M. B
Le numérique est devenu un nouveau front pour les médias algériens. Face à la transformation rapide des habitudes de consommation de l’information, les médias sont appelés à repenser leur présence sur les plateformes digitales et à investir les espaces où se concentre désormais une large partie du jeune public. Pour le chercheur, inventeur et créateur de contenu, Dr Mohamed Doumir, cette adaptation n’est plus facultative. « Être présents sur les plateformes où se trouve la jeunesse est devenu un devoir et non un choix », a-t-il déclaré à CapDZ, en marge de la première journée de la première édition de l’Université d’été de l’Organisation nationale des journalistes algériens (ONJA), organisée à Oran sous le thème « Les médias nationaux face aux guerres des récits ».
Un nouvel espace de confrontation des récits
Pour Mohamed Doumir, l’enjeu dépasse largement la simple modernisation des outils de communication. Le paysage numérique constitue désormais un espace majeur de confrontation des récits, où les médias algériens doivent être capables de faire entendre leur voix face à une circulation massive de contenus, d’informations erronées et de récits qu’il qualifie d’hostiles et de mensongers.
Selon lui, ces contenus peuvent contribuer à dégrader l’image des Algériens et à influencer les représentations, les perceptions et les orientations de la jeunesse.

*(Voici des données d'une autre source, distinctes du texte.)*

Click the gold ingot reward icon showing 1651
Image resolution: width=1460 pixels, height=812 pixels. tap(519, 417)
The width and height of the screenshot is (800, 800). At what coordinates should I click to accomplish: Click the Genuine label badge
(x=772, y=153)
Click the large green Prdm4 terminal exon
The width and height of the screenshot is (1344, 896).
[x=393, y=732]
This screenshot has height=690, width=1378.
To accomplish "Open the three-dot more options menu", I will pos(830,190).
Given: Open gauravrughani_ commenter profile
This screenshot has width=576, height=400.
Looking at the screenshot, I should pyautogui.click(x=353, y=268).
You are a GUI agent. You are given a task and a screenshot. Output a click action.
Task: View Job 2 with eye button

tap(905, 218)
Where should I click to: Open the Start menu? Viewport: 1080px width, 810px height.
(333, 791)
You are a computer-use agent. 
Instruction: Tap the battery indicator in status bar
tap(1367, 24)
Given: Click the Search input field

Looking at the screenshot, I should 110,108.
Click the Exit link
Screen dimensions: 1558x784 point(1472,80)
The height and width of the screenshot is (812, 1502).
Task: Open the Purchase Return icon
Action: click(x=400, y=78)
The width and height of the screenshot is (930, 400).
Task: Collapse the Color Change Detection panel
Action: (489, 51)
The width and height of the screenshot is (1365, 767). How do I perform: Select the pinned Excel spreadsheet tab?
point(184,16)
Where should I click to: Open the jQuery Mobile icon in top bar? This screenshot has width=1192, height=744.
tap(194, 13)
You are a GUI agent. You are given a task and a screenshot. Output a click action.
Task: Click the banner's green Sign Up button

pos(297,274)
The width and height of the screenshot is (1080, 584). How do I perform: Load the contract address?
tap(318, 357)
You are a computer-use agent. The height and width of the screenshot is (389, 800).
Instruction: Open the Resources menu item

D’où l’urgence, estime-t-il, de jeter les bases d’une nouvelle approche médiatique intégrant pleinement les mutations technologiques et les changements profonds dans les comportements du public.
Cette transformation doit concerner l’ensemble du secteur, de la presse écrite à l’audiovisuel, en passant par les médias numériques. Elle doit également, selon l’intervenant, favoriser la complémentarité entre les générations. L’expérience accumulée par les journalistes chevronnés doit pouvoir se conjuguer avec les pratiques et les nouveaux codes maîtrisés par les jeunes professionnels et créateurs de contenus.
Aller chercher le public sur son terrain
Mais pour Doumir, le véritable défi réside aussi dans le choix des espaces de diffusion. « L’objectif fondamental des médias est de fabriquer l’information et la conscience chez les gens », souligne-t-il, considérant que l’évolution des usages impose de suivre le public là où il se trouve.
Il relève notamment la montée en puissance de TikTok, qui tend, selon son analyse, à supplanter Facebook dans les usages numériques d’une partie importante du public algérien. Une évolution qui impose aux institutions médiatiques, publiques comme privées, de développer des contenus adaptés à ces nouvelles plateformes.
Le message de Mohamed Doumir est donc sans ambiguïté : dans la bataille contemporaine de l’information, produire un contenu de qualité ne suffit plus. Encore faut-il savoir où le diffuser, sous quelle forme et auprès de quel public. Pour les médias algériens, la conquête des nouveaux territoires numériques apparaît ainsi comme l’un des principaux défis de leur avenir.